[Data section — start]

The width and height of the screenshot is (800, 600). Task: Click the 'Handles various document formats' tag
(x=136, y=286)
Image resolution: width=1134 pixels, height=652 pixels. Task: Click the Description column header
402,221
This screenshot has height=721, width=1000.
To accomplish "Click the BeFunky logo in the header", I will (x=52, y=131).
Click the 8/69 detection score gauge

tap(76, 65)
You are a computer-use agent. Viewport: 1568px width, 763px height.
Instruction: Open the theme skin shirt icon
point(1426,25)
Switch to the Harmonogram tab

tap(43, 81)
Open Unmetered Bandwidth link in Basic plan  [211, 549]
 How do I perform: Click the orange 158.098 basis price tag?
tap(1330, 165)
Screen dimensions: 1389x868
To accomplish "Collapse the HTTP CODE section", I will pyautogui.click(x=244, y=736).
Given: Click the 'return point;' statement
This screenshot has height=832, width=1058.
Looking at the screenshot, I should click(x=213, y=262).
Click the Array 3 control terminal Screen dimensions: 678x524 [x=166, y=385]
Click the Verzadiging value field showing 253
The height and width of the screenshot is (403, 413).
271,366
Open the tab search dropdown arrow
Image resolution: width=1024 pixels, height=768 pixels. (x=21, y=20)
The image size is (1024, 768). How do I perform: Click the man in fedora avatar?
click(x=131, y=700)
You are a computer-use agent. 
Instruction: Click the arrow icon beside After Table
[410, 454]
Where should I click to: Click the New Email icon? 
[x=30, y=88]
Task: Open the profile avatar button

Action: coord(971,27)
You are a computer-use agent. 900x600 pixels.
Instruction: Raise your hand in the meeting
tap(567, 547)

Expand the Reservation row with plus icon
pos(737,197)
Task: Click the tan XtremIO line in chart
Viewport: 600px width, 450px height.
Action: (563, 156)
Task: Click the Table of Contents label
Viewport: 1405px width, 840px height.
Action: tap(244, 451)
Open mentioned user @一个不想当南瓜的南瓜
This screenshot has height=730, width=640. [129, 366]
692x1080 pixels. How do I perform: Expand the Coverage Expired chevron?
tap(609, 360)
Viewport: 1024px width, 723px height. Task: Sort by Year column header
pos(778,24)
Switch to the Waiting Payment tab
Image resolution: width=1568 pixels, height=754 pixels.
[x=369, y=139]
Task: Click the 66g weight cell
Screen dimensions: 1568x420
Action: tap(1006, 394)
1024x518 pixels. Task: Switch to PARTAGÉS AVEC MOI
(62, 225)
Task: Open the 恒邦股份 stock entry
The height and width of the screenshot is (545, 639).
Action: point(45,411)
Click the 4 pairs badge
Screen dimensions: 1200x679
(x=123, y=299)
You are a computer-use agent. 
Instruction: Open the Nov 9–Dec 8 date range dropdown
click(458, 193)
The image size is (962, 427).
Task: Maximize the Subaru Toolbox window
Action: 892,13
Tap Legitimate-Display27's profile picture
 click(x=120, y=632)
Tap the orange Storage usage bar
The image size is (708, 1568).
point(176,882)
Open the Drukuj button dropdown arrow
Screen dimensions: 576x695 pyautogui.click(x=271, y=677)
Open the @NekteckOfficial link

[Data section — finish]

Among the entries, how many lines include the word "computer"? Give only the number.

4